Mit fdsik konnte ich den Stick neu partitionieren. Ich habe alles plattgemacht, neu partitioniert und formatiert. Jetzt bin ich dabei, ein neues System auf den Stick zu kopieren. Ergebnis folgt ..

.. das Ergebnis ist die Meldung: "This is not a bootable disk, please make the disk bootable .. " usw.

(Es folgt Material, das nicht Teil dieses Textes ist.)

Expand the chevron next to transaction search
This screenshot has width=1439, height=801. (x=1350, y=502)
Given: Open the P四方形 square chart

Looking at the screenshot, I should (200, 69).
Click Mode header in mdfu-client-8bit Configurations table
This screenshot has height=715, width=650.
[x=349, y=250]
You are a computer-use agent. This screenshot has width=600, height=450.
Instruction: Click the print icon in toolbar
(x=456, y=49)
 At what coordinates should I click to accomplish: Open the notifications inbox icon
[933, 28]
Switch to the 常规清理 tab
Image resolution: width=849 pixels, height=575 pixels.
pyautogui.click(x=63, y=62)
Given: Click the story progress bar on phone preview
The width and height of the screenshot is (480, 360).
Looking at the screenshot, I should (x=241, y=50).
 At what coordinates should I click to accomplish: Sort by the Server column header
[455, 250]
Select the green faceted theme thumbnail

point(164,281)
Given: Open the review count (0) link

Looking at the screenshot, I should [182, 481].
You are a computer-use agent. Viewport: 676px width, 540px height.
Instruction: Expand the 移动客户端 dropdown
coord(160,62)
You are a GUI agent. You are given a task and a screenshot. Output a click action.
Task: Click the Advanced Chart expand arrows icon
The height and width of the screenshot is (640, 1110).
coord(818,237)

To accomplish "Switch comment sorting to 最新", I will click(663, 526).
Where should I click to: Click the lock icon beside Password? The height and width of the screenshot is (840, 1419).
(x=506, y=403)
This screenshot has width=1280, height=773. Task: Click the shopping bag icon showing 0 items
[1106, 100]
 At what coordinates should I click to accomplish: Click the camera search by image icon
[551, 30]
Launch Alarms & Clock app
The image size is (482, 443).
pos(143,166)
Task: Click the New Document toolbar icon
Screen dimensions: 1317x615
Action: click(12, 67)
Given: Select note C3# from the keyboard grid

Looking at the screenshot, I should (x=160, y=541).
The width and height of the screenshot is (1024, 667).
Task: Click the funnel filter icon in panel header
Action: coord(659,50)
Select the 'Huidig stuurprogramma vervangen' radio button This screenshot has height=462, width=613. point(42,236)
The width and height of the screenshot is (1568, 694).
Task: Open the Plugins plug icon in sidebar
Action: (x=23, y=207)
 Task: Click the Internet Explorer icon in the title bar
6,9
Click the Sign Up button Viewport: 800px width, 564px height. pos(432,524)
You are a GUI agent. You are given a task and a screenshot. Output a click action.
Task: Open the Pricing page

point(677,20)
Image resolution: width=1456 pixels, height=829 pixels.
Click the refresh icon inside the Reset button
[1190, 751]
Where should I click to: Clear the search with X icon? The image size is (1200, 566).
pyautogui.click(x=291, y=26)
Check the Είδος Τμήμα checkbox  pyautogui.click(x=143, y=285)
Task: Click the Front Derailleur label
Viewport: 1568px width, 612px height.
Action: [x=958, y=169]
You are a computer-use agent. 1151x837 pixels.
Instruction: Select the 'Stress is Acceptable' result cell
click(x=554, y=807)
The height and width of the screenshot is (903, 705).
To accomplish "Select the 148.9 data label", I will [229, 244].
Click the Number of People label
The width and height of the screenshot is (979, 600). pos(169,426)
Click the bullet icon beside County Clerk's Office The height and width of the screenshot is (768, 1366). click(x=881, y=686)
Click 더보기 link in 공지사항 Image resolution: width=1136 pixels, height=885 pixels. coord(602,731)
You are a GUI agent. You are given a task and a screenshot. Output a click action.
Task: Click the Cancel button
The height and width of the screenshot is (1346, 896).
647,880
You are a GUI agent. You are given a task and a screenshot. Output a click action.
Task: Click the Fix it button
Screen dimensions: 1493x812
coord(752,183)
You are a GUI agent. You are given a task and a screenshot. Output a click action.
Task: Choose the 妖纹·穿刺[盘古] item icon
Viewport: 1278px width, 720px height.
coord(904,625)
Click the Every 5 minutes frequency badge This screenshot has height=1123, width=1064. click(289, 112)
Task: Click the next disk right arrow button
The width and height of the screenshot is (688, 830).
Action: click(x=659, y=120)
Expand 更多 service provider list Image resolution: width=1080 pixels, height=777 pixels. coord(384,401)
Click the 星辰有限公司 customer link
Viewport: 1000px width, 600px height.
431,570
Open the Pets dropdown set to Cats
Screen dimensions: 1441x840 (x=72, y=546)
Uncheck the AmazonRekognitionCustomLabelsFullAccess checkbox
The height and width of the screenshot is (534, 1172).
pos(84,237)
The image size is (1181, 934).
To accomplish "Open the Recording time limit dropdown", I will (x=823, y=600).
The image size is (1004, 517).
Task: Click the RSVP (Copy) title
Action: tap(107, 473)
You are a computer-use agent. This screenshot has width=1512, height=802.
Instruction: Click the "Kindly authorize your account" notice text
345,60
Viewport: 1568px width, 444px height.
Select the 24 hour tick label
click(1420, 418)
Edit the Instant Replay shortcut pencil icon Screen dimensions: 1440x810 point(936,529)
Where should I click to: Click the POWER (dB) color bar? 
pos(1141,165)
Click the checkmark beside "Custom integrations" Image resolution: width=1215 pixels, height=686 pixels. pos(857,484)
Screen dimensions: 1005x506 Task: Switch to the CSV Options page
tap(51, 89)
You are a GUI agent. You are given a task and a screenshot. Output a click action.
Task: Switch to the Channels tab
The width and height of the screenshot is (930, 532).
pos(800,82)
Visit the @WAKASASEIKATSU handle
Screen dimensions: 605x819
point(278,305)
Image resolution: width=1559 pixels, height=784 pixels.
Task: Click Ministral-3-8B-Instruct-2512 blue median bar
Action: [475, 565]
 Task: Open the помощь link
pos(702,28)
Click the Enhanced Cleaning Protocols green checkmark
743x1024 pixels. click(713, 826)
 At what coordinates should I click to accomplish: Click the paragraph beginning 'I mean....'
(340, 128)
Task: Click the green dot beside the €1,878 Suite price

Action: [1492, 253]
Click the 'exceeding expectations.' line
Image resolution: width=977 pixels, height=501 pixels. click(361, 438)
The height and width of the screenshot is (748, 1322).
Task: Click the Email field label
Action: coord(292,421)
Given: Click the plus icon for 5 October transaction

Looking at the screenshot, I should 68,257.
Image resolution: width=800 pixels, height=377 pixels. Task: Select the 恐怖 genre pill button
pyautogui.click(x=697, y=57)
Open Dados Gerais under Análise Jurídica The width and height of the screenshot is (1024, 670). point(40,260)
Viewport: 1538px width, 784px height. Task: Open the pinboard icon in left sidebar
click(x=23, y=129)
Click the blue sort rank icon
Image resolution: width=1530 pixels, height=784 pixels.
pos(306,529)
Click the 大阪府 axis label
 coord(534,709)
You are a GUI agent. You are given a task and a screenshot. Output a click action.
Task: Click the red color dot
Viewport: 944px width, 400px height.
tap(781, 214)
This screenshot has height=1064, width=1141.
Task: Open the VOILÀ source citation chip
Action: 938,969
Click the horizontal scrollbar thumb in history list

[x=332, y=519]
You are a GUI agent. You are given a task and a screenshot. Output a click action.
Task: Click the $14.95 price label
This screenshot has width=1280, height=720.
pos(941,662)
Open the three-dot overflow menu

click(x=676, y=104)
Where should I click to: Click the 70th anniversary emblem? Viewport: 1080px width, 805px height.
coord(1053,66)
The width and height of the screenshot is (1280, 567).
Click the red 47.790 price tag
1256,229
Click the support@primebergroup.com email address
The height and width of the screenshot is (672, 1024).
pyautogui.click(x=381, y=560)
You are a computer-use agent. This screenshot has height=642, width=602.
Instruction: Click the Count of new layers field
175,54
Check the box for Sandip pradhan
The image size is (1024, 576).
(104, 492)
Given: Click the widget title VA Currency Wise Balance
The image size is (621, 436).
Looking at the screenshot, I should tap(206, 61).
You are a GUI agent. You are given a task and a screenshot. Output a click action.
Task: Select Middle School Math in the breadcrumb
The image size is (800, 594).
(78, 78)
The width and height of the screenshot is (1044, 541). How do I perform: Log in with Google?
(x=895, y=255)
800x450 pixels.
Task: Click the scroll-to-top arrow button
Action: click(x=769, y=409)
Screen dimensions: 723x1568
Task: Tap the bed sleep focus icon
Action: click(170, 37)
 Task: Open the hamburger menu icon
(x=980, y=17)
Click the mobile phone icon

Das Bootflag habe ich gesetzt, woran kann es noch liegen?

-Erdie

----------

## ChrisJumper

Hi Erdie,

guck nochmal mit (das ist keine eins sondern ein kleine el als parameter) 

```
# fdisk -l /dev/sdb
```

 ob das Bootflag auch übernommen wurde. Ich bin mir grad nicht sicher, aber da gibts doch immer so eine Kernel-Warnung, das die neue Partitionstabelle vom Kernel "noch nicht bemerkt wurde" und man neu Booten (?! geht mounten auch? keine Ahnung), soll damit das bemerkt wird. Ich vermute mal du hast das vielleicht vergessen und daher ist dein Programm vielleicht noch unfreundlich zu dir.

Grüße

----------

## SvenFischer

Von der Homepage:

 *Quote:*   

> 
> 
> Requirements
> 
>     * Microsoft Windows 2000/XP/Vista/7, or Linux. If you are having trouble with the Linux version, try the Windows version, it usually works better.
> ...

 

----------

## Max Steel

 *Quote:*   

>  Ich bin mir grad nicht sicher, aber da gibts doch immer so eine Kernel-Warnung, das die neue Partitionstabelle vom Kernel "noch nicht bemerkt wurde" und man neu Booten (?! geht mounten auch? keine Ahnung), soll [...]

 

Nein, einfach nur remounten geht nicht. Aber was geht ist umounten und fdisk nochmal starten und einfach w für schreiben eingeben, wenn die Festplatte komplett unmountet ist dann liest der KErnel die Tabelle neu ein (bei einem Stick müsste allerdings auch unmounten rausziehn und wieder reinstecken klappen).

----------

## Erdie

Habe den Stick ganz neu reingesteckt:

```

Disk /dev/sdb: 8002 MB, 8002732032 bytes

37 heads, 37 sectors/track, 11417 cylinders

Units = cylinders of 1369 * 512 = 700928 bytes

Disk identifier: 0x5f837a2a

   Device Boot      Start         End      Blocks   Id  System

/dev/sdb1   *           1       11417     7814918    c  W95 FAT32 (LBA)

Command (m for help):

```

das müßte es doch sein, oder?

Grüße

Erdie

----------

## Erdie

Mit einer neueren Version von unetbootin funktioniert alles out of the box.

Grüße

Erdie

----------